__What this exercise asks__.
a - In the post about PTSD, what therapy did the writer go through before learning the PTSD was chronic and complex?
b - Reproduce the PTSD post word for word from "Years ago a" up to and including "eventually ‘get over’.".

__Selected text__.
I just discovered today is National PTSD Awareness Day. I thought I would take a minute and remind everyone that PTSD (like any other disorder) does not always have to fit perfectly in a well-defined black and white box. Recently, I have been doing the hard healing work from another PTSD ‘flare up’.

Years ago a therapist mentioned ‘PTSD’, my head spun. You have the wrong client. I  never suffered any of the trauma that is typically (and clearly) outlined when discussing PTSD. Therefore, it made it easy for me to write off my severe symptoms and anxiety as something I would eventually ‘get over’. 

My PTSD formed after enduring Marjorie’s early birth and cancer journey. The endless hospital stays, gut wrenching pain of watching your baby suffer and the fearful unknown. The PTSD symptoms started small and then grew into raging waves that knocked me down again and again. It became so severe I could not go to the grocery store with the kids because I *KNEW* they would be run over in the parking lot. I barely let them play in the driveway or in the ocean’s surf. I could not drive long distances without seeing flashes of horrible wrecks. I lived in a constant state of paralyzing hypervigilance. I suffered (and still do) with night terrors.

I went through EMDR, but it was only a bandaid. It did not heal the deep wounds of what I would later learn was chronic and complex PTSD. The years of Marjorie’s health journey, coupled with my own health journey last year left me paralyzed again a few months ago. The PTSD was back with vengeance. 

In February, I was shaken with news of two fellow cancer warriors relapsing. I suddenly became enraged and flooded with memories of Marjorie’s cancer journey. My mind left my body and went to the PICU nearly seven years prior. Suddenly I was back watching  her chest mechanically rise and fall with the push of the ventilator breathing for her. I could hear the whirr of the machines and feel the numbness in my bones again. I was drowning in the past and needed a lifeline.

__Data excerpts__.
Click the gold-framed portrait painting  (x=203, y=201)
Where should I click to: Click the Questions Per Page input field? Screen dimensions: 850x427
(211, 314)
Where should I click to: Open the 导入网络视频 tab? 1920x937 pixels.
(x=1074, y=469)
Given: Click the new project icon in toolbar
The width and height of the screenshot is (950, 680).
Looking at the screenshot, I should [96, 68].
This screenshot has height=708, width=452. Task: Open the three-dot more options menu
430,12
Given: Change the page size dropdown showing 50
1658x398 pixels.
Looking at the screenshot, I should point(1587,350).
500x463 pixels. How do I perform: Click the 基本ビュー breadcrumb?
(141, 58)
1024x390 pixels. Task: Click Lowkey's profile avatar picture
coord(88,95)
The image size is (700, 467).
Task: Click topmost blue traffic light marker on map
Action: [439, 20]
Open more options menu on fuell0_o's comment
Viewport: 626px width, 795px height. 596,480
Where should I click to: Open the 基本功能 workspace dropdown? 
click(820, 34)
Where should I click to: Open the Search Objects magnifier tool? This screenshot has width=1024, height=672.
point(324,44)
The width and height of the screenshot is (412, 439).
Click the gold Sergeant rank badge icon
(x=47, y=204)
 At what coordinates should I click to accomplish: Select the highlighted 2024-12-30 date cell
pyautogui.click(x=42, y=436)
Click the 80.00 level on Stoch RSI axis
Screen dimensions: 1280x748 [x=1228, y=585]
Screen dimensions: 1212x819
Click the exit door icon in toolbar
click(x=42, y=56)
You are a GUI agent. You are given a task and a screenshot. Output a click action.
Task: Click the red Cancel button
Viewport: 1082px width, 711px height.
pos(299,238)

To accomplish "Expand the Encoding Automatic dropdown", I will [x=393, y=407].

__Per-task answers__.
a - EMDR

b -
Years ago a therapist mentioned ‘PTSD’, my head spun. You have the wrong client. I  never suffered any of the trauma that is typically (and clearly) outlined when discussing PTSD. Therefore, it made it easy for me to write off my severe symptoms and anxiety as something I would eventually ‘get over’.